Source passage START

Long plagued by body envy, I found it recently taking a different turn. That this occurred at the gym, ground zero for body comparison, was revealing. Only this time it was not the Pilates-perfect physique of a 35-year-old that I was coveting.
While unwinding in the sauna after a swim, I was struck by the ease some older women have with their bodies, a comfort and acceptance that at the age of 68 has eluded me. I suddenly felt envious.
A woman several years older than I entered the steamy sauna unclothed. Standing on the damp, wood-slatted floor this self-possessed septuagenarian proceeded to do full body stretches, shedding any self-consciousness with the ease that she shed her threadbare towel.
Her ample body bore an abundance of scars and creases, puckers and rolls, testaments to a life lived, to bountiful meals enjoyed and children borne. Evidence of decades-old cesarean sections melded with her double mastectomy scars, which she wore with the valor of a survivor.
If her flesh was a narrative of her life, her level of comfort was too. Her immodesty made me acutely aware of my own body issues and, in comparison, I did not shape up very well.

Source passage END
Provided data START

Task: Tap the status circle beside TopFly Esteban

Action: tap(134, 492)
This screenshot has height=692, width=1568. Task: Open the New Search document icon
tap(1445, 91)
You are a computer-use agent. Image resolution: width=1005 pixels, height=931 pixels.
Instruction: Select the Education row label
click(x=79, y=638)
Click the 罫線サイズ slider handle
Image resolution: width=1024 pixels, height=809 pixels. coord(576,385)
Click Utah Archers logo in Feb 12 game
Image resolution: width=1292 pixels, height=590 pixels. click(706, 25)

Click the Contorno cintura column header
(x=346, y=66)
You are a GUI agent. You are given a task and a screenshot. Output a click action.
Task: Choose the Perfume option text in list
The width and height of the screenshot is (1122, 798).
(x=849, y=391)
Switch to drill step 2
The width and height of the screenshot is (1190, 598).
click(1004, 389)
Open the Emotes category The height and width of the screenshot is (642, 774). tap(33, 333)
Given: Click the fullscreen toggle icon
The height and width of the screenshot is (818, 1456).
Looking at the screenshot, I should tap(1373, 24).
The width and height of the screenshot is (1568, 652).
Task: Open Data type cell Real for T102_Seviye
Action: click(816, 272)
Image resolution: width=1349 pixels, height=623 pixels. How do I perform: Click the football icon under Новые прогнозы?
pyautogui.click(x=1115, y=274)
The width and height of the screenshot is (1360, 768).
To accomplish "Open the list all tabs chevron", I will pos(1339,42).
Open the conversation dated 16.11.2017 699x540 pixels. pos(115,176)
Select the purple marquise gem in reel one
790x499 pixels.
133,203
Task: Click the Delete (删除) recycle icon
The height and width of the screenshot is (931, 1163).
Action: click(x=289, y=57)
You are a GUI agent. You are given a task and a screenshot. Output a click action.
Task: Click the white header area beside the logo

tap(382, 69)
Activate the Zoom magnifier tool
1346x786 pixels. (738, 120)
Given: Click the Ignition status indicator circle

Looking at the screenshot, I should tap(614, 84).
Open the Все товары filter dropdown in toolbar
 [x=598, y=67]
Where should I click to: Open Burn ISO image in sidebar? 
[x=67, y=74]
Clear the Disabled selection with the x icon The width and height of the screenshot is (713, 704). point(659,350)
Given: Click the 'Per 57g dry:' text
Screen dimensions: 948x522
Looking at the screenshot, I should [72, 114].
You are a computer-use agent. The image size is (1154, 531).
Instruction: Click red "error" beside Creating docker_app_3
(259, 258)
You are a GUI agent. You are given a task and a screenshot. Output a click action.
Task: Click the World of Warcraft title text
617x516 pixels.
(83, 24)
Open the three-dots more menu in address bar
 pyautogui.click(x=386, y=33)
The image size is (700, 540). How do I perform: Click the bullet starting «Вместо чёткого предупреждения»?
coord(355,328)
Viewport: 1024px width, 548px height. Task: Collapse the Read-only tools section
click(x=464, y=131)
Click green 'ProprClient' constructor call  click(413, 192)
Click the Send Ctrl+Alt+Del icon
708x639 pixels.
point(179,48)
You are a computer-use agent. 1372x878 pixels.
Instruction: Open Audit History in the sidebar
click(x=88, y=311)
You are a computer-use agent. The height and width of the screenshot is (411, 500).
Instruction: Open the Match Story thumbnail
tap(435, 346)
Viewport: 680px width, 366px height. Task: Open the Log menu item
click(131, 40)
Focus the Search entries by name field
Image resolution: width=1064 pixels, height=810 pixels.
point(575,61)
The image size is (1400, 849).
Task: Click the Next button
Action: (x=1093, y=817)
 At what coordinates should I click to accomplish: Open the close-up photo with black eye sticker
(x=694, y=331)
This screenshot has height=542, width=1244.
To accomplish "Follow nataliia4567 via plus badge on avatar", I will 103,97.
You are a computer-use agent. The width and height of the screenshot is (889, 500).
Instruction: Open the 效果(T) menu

Provided data END

(What to work on)
Duplicate the passage about the sauna from "If her flesh" to "up very well.". Answer using only the text about the sauna.

(Answer space)
If her flesh was a narrative of her life, her level of comfort was too. Her immodesty made me acutely aware of my own body issues and, in comparison, I did not shape up very well.